Two internets and a cookie, going once, going twice…
2003 Patent
While I’m certainly no fan of stupid patents and of business process and software patents more generally, this patent did issue before the social gaming craze. The date of the patent is 2003, before social games and before the companies listed (w/the exception of EA) where in biz. So I don’t think one can claim obviousness here since none of these folks were doing or thinking about this when this patent was sought. Having said that, I would doubt the veracity of the patent if the status quo of quality remains the high water mark 😉
Come to think of it, the companies they really should be going after are those like ePrize and a few others in the promotions space, all of which are likely too small to make suing them worthwhile.
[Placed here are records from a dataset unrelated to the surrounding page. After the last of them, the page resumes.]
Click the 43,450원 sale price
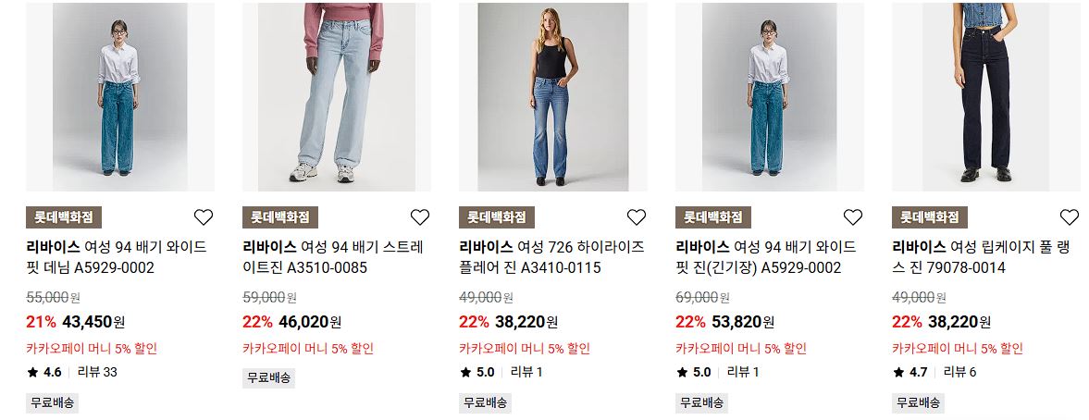Screen dimensions: 1089x420 tap(93, 322)
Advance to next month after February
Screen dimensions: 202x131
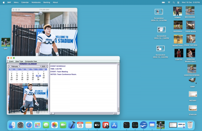20,66
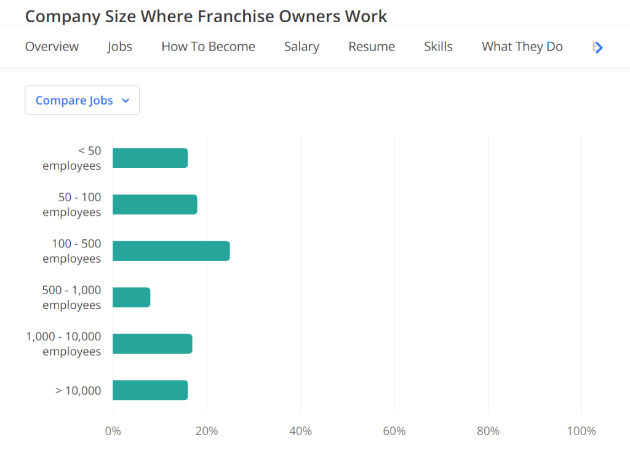
Task: Select the over 10,000 bar
Action: click(x=150, y=390)
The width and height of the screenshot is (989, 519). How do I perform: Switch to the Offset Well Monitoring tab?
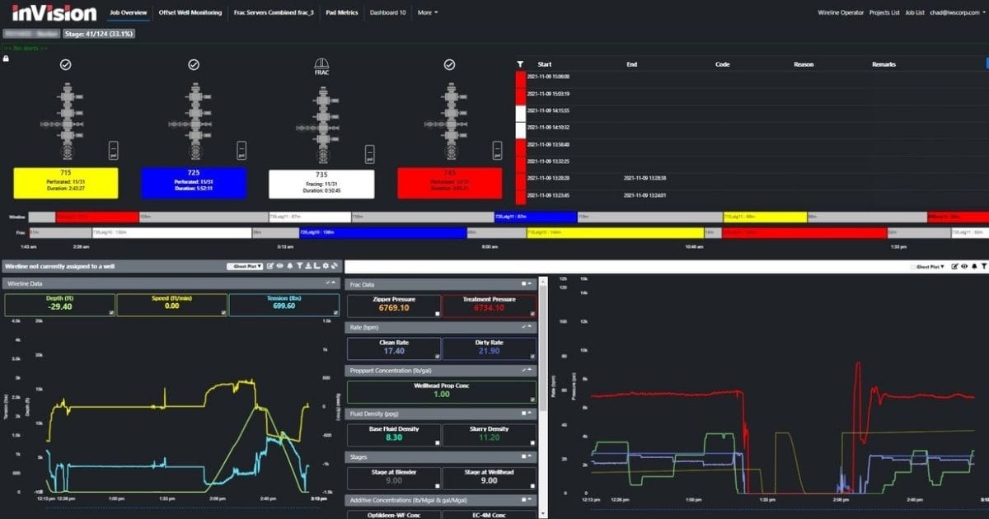[x=190, y=13]
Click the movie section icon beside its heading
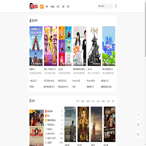The height and width of the screenshot is (146, 146). tap(30, 101)
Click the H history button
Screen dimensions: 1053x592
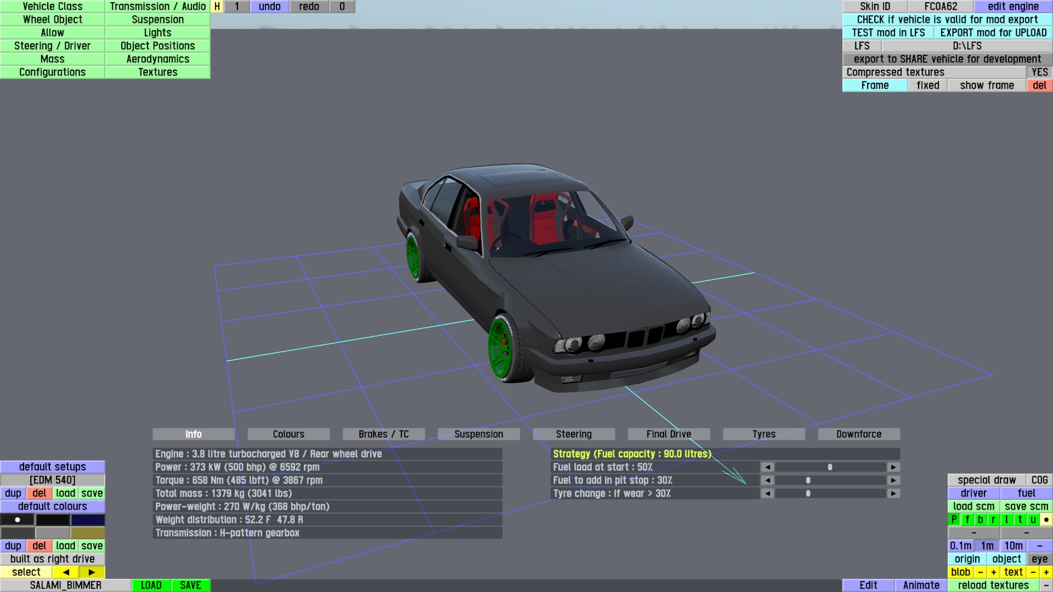pos(217,7)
Why the rest of the world listens to the US patent office anymore has me scratching my head 😛
Seriously almost makes me want to be american, i could patent breathing if i worded it confusingly enough i reckon!
The patent is supported by only interface design pictures and a description of sweepstakes that uses tokens and that optionally do any of the following: trade tokens between users, use multiple tokens for a prize. Used for years by soda companies, raffles, casinos, arcades, video games companies this patents any implementation of this game mechanic. This sort of mechanic isn’t even a mechanic, but a strategy certainly employed naturally among humans for years called trade. Trade for a prize certainly occurred at kid’s birthday parties. The definition of obvious, expanded in KSR vs Teleflex (it struck down a too narrow interpretation by the federal court of appeals) must invalidate this patent.
http://news.priorsmart.com/everglades-interactive-v-playdom-l3jj/
This company probably never even bothered to code this 1 hour comp sci 201 project. I’d love to do a livestream implementing this BS
Techcrunch as the press needs to fight against the injustice of patents and for the rights of the individual in an economic market. This is critically important for economic activity and access across the globe. Techcrunch srsly should have been purchased by a democratic press company
Was posted on techdirt a little while ago
The patent office needs to rectify KSR vs Teleflex violating patents and take an extreme stance against obviousness and do what is good for the world and the people of the USA
techdirt and torrentfreak is the truth and the voice of the poor and the individual
Newsfeed of patent cases: http://www.rfcexpress.com/patent-lawsuits.asp
Junk Patent Problem Yet Again
Take the reward away from these crooks. Stop letting crime pay. Repeal the part of the law that says patent infringement is illegal. Get rid of the concept. It is that part of the law which is feeding the trolls. Take it away from them. It is unjust to have such large penalties attached to such a poor quality collection of patents. The USPTO has failed to maintain patent quality, in defiance of its own legislation, so it should get punished accordingly, by having its right to grant monopolies revoked.
It is time for the patent system to transition to something voluntary. It should become a freely searchable repository of technical knowledge, organised as best the USPTO can manage. We will see how they manage, with their capacity to do harm greatly reduced.
In a broad sense doesn’t that mean they should go for scrabble and chess sites as well ?
I don’t live there but that’s one crazy patent.
lather
“But all that seems like it should be obvious. “
Don’t get all worked in to a lather. If the defendants have anything near proof the patent is invalid all they need do is file for reexam and the PTO will most always grant. Keep in mind it costs patentees plenty to bring suit. If they truly thought their patent was invalid, they wouldn’t risk the money. Have a beer and chill out.
Everyone is suing everyone nowadays, it’s just insane!